Is this the best Stephen Hawking can do?

It was with some trepidation that I started reading the piece in the WSJ over the weekend headlined “Why God Did Not Create the Universe,” and with the byline of Stephen Hawking and some other guy.

I mean, he’s a smart guy. He knows lots of stuff. Maybe he’ll make a good argument that I don’t want to hear. Right?

But I read it anyway.

And the whole time, I figured he was lulling me, leading me down a logical primrose path, so that when he finally hit me with the reason WHY God didn’t create the universe, I wouldn’t see it coming. I was all ready to be indignant over such a cheap trick.

That’s because most of the piece, to me, beautifully expresses the reasons why one would naturally believe in a Creator God.

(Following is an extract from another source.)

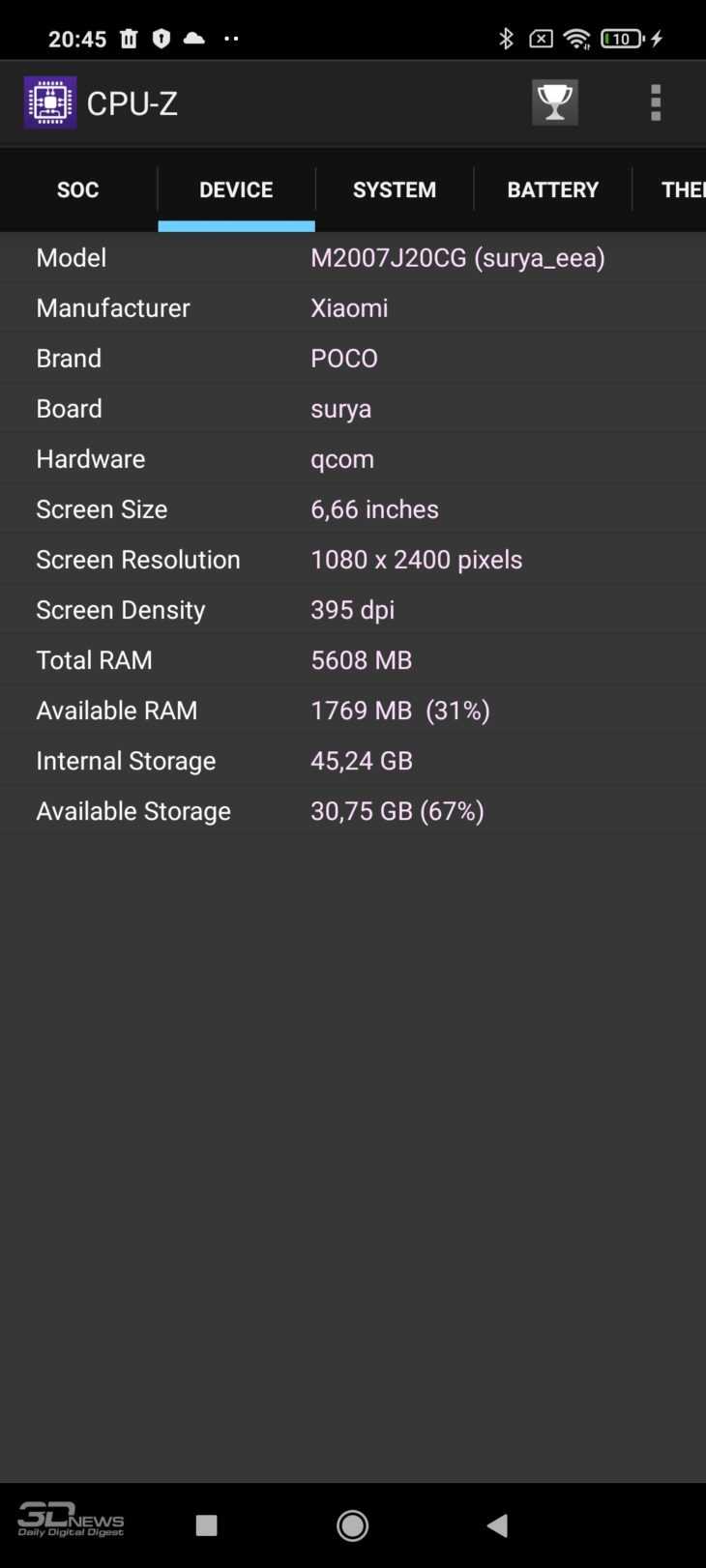This screenshot has width=706, height=1568.
Task: Switch to the SYSTEM tab
Action: coord(395,189)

I knew that he knew this, and he acknowledged it by saying “Many people would like us to use these coincidences as evidence of the work of God.” And when he did say that, I thought, here it comes. Here’s the Whammer coming up to the plate. He’s going to knock God’s pitch right out of the park.

But he didn’t. At best, he took a walk.

Near as I can tell, what he had to say was that, ummm, it doesn’t have to be God. Even though, you know, this is kinda the way it would look if God DID create it. But he didn’t have to. At least, I don’t think so…

It was weak. When I was finished, I understood why the WSJ had buried it on an inside page in a back section. If he’d made a better argument, it would have been real news. Far better to play Tony Blair’s essay on the front of that section. He made more sense. He always does. (You know, he converted to Catholicism. Just like me.)

Sure, Newton’s thinking was kind of fallacious, if Hawking is accurate in the way he describes that luminary’s attempt to stick up for God by saying our habitable solar system did not “arise out of chaos by the mere laws of nature.” The problem was with the “mere” part. As though said laws would be anybody’s but God’s. I mean, duh. Whether you’re a deist or a Prebyterian, the original Designer fits perfectly with observable facts.

But I always come away from these things thinking that. When I look at life evolving over billions of years, I think to myself, Yep, that’s exactly the majestic way He would do it. As Tom Sawyer would say, I wouldn’t give shucks for any other way. Or for a God who wanted to do it any other way.

But that’s just me, I guess.

11 thoughts on “Is this the best Stephen Hawking can do?

  1. Herbie

    I think humans’ small minds can’t comprehend a nature of a higher power, or a Universal, named God, Allah, Yahwey (spell? Been a long time sine college), Buddah, Brahman, whatev. We can’t agree on a name, even. But I believe we don’t have to, as these names all point to the same Universal truth. And I do not really know what that is, but I think about it.

  2. Barry

    It’s not just you.

    I’ve read a little of Hawking’s stuff before along these same lines. He’s a brillant guy but his arguments in this realm often remind you of something you might read from a sophomore in high school trying to make the debate team. In other words- they are often very weak arguments full of the exact holes he’d never accept if he read them about another subject.

    I don’t say that to put Hawking down. But he’s no more of an expert on the existence of God than I am on physics.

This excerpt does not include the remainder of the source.